Top of DATA FOR PROCESSING
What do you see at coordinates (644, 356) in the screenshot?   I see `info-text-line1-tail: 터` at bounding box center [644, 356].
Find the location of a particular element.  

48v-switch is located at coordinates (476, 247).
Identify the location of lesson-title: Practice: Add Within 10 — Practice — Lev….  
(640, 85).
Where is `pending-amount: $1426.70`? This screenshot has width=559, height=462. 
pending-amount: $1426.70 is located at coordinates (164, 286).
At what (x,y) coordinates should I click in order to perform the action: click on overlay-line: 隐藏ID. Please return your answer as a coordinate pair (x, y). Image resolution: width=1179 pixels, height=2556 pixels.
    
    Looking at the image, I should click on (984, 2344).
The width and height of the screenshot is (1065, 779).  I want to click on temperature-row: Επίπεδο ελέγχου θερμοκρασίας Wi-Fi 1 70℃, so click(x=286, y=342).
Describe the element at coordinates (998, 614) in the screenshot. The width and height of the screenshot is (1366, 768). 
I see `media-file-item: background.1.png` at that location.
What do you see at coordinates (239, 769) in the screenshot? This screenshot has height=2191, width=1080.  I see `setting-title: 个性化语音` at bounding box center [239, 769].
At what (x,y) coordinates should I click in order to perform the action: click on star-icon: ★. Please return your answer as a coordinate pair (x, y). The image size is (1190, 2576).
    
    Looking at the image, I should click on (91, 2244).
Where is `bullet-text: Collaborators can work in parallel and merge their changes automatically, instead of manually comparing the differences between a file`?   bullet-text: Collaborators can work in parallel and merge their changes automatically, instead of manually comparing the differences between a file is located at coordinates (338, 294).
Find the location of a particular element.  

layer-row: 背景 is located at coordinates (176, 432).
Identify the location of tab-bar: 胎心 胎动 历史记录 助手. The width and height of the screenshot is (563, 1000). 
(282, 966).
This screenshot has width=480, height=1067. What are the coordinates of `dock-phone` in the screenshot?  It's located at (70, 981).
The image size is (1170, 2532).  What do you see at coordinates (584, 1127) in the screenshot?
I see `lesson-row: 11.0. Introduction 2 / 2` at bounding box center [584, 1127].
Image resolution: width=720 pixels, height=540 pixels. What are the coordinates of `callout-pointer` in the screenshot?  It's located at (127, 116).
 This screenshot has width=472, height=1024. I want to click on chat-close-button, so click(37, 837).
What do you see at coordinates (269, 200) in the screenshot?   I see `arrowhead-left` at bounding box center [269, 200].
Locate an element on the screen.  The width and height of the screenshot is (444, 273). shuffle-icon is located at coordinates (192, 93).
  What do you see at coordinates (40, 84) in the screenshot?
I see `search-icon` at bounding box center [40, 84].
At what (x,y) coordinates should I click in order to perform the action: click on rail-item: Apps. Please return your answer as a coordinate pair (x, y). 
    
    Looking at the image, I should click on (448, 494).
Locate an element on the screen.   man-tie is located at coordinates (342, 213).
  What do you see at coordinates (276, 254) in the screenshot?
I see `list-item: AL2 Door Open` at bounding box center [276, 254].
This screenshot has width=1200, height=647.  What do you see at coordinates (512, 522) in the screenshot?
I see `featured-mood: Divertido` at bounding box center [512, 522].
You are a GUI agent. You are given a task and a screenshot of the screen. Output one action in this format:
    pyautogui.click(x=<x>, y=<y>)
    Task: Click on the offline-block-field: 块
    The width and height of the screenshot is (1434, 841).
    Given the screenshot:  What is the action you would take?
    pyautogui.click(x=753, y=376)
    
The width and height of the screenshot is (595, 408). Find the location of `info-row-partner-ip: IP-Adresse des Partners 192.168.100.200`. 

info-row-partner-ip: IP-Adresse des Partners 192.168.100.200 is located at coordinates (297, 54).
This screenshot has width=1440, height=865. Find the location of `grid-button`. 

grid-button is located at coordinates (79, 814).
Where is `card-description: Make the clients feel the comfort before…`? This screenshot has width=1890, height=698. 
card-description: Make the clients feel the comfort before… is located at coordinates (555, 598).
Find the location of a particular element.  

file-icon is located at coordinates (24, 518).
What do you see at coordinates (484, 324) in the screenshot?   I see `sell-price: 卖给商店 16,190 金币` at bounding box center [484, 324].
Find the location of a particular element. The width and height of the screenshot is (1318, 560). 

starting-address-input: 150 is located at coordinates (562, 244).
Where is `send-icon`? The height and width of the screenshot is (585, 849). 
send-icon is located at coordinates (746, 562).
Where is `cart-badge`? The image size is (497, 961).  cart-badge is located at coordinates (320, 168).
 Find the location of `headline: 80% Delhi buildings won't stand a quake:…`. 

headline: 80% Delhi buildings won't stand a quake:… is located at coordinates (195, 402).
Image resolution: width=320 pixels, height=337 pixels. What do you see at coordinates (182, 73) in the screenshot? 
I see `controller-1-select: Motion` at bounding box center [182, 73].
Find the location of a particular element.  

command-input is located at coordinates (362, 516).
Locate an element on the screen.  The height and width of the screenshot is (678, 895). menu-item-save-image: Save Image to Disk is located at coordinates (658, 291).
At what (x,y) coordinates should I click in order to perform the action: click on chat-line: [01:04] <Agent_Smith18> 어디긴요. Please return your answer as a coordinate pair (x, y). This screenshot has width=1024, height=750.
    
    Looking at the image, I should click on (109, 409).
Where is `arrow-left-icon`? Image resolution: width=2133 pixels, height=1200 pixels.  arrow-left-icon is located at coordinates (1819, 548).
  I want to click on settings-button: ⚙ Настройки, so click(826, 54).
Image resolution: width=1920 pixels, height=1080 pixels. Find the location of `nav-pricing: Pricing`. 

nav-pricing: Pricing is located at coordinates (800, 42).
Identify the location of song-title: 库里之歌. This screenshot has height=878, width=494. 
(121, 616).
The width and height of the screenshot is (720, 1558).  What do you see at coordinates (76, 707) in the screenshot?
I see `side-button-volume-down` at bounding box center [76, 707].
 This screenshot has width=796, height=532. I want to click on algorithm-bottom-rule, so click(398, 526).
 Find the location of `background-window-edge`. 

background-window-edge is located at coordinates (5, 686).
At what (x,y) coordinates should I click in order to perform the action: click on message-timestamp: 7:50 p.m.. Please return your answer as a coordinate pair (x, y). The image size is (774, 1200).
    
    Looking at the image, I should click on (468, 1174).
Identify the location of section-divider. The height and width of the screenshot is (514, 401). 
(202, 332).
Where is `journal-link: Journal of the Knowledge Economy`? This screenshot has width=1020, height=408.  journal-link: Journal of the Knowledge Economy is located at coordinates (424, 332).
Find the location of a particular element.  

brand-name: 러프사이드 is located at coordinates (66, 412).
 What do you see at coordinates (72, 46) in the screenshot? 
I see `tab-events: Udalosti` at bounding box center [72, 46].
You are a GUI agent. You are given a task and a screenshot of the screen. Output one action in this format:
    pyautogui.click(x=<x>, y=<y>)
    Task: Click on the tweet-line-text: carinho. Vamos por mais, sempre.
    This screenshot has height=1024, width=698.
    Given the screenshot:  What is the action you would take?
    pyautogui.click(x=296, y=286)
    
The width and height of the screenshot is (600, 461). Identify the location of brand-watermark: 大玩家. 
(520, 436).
Bottom of DATA FOR PROCESSING
*WORK REQUIRED*.
Reproduce the listing above line for line, with no changes.

*OUTPUT OF THE TASK*.
What do you see at coordinates (644, 356) in the screenshot?   I see `info-text-line1-tail: 터` at bounding box center [644, 356].
Find the location of a particular element.  

48v-switch is located at coordinates (476, 247).
Identify the location of lesson-title: Practice: Add Within 10 — Practice — Lev….  
(640, 85).
Where is `pending-amount: $1426.70`? This screenshot has width=559, height=462. 
pending-amount: $1426.70 is located at coordinates (164, 286).
At what (x,y) coordinates should I click in order to perform the action: click on overlay-line: 隐藏ID. Please return your answer as a coordinate pair (x, y). Image resolution: width=1179 pixels, height=2556 pixels.
    
    Looking at the image, I should click on (984, 2344).
The width and height of the screenshot is (1065, 779).  I want to click on temperature-row: Επίπεδο ελέγχου θερμοκρασίας Wi-Fi 1 70℃, so click(x=286, y=342).
Describe the element at coordinates (998, 614) in the screenshot. The width and height of the screenshot is (1366, 768). 
I see `media-file-item: background.1.png` at that location.
What do you see at coordinates (239, 769) in the screenshot? This screenshot has height=2191, width=1080.  I see `setting-title: 个性化语音` at bounding box center [239, 769].
At what (x,y) coordinates should I click in order to perform the action: click on star-icon: ★. Please return your answer as a coordinate pair (x, y). The image size is (1190, 2576).
    
    Looking at the image, I should click on (91, 2244).
Where is `bullet-text: Collaborators can work in parallel and merge their changes automatically, instead of manually comparing the differences between a file`?   bullet-text: Collaborators can work in parallel and merge their changes automatically, instead of manually comparing the differences between a file is located at coordinates (338, 294).
Find the location of a particular element.  

layer-row: 背景 is located at coordinates (176, 432).
Identify the location of tab-bar: 胎心 胎动 历史记录 助手. The width and height of the screenshot is (563, 1000). 
(282, 966).
This screenshot has width=480, height=1067. What are the coordinates of `dock-phone` in the screenshot?  It's located at (70, 981).
The image size is (1170, 2532).  What do you see at coordinates (584, 1127) in the screenshot?
I see `lesson-row: 11.0. Introduction 2 / 2` at bounding box center [584, 1127].
Image resolution: width=720 pixels, height=540 pixels. What are the coordinates of `callout-pointer` in the screenshot?  It's located at (127, 116).
 This screenshot has width=472, height=1024. I want to click on chat-close-button, so click(37, 837).
What do you see at coordinates (269, 200) in the screenshot?   I see `arrowhead-left` at bounding box center [269, 200].
Locate an element on the screen.  The width and height of the screenshot is (444, 273). shuffle-icon is located at coordinates (192, 93).
  What do you see at coordinates (40, 84) in the screenshot?
I see `search-icon` at bounding box center [40, 84].
At what (x,y) coordinates should I click in order to perform the action: click on rail-item: Apps. Please return your answer as a coordinate pair (x, y). 
    
    Looking at the image, I should click on (448, 494).
Locate an element on the screen.   man-tie is located at coordinates (342, 213).
  What do you see at coordinates (276, 254) in the screenshot?
I see `list-item: AL2 Door Open` at bounding box center [276, 254].
This screenshot has width=1200, height=647.  What do you see at coordinates (512, 522) in the screenshot?
I see `featured-mood: Divertido` at bounding box center [512, 522].
You are a GUI agent. You are given a task and a screenshot of the screen. Output one action in this format:
    pyautogui.click(x=<x>, y=<y>)
    Task: Click on the offline-block-field: 块
    The width and height of the screenshot is (1434, 841).
    Given the screenshot:  What is the action you would take?
    pyautogui.click(x=753, y=376)
    
The width and height of the screenshot is (595, 408). Find the location of `info-row-partner-ip: IP-Adresse des Partners 192.168.100.200`. 

info-row-partner-ip: IP-Adresse des Partners 192.168.100.200 is located at coordinates (297, 54).
This screenshot has width=1440, height=865. Find the location of `grid-button`. 

grid-button is located at coordinates (79, 814).
Where is `card-description: Make the clients feel the comfort before…`? This screenshot has width=1890, height=698. 
card-description: Make the clients feel the comfort before… is located at coordinates (555, 598).
Find the location of a particular element.  

file-icon is located at coordinates (24, 518).
What do you see at coordinates (484, 324) in the screenshot?   I see `sell-price: 卖给商店 16,190 金币` at bounding box center [484, 324].
Find the location of a particular element. The width and height of the screenshot is (1318, 560). 

starting-address-input: 150 is located at coordinates (562, 244).
Where is `send-icon`? The height and width of the screenshot is (585, 849). 
send-icon is located at coordinates (746, 562).
Where is `cart-badge`? The image size is (497, 961).  cart-badge is located at coordinates (320, 168).
 Find the location of `headline: 80% Delhi buildings won't stand a quake:…`. 

headline: 80% Delhi buildings won't stand a quake:… is located at coordinates (195, 402).
Image resolution: width=320 pixels, height=337 pixels. What do you see at coordinates (182, 73) in the screenshot? 
I see `controller-1-select: Motion` at bounding box center [182, 73].
Find the location of a particular element.  

command-input is located at coordinates (362, 516).
Locate an element on the screen.  The height and width of the screenshot is (678, 895). menu-item-save-image: Save Image to Disk is located at coordinates (658, 291).
At what (x,y) coordinates should I click in order to perform the action: click on chat-line: [01:04] <Agent_Smith18> 어디긴요. Please return your answer as a coordinate pair (x, y). This screenshot has width=1024, height=750.
    
    Looking at the image, I should click on (109, 409).
Where is `arrow-left-icon`? Image resolution: width=2133 pixels, height=1200 pixels.  arrow-left-icon is located at coordinates (1819, 548).
  I want to click on settings-button: ⚙ Настройки, so click(826, 54).
Image resolution: width=1920 pixels, height=1080 pixels. Find the location of `nav-pricing: Pricing`. 

nav-pricing: Pricing is located at coordinates (800, 42).
Identify the location of song-title: 库里之歌. This screenshot has height=878, width=494. 
(121, 616).
The width and height of the screenshot is (720, 1558).  What do you see at coordinates (76, 707) in the screenshot?
I see `side-button-volume-down` at bounding box center [76, 707].
 This screenshot has width=796, height=532. I want to click on algorithm-bottom-rule, so click(398, 526).
 Find the location of `background-window-edge`. 

background-window-edge is located at coordinates (5, 686).
At what (x,y) coordinates should I click in order to perform the action: click on message-timestamp: 7:50 p.m.. Please return your answer as a coordinate pair (x, y). The image size is (774, 1200).
    
    Looking at the image, I should click on (468, 1174).
Identify the location of section-divider. The height and width of the screenshot is (514, 401). 
(202, 332).
Where is `journal-link: Journal of the Knowledge Economy`? This screenshot has width=1020, height=408.  journal-link: Journal of the Knowledge Economy is located at coordinates (424, 332).
Find the location of a particular element.  

brand-name: 러프사이드 is located at coordinates (66, 412).
 What do you see at coordinates (72, 46) in the screenshot? 
I see `tab-events: Udalosti` at bounding box center [72, 46].
You are a GUI agent. You are given a task and a screenshot of the screen. Output one action in this format:
    pyautogui.click(x=<x>, y=<y>)
    Task: Click on the tweet-line-text: carinho. Vamos por mais, sempre.
    This screenshot has height=1024, width=698.
    Given the screenshot:  What is the action you would take?
    pyautogui.click(x=296, y=286)
    
The width and height of the screenshot is (600, 461). Identify the location of brand-watermark: 大玩家. 
(520, 436).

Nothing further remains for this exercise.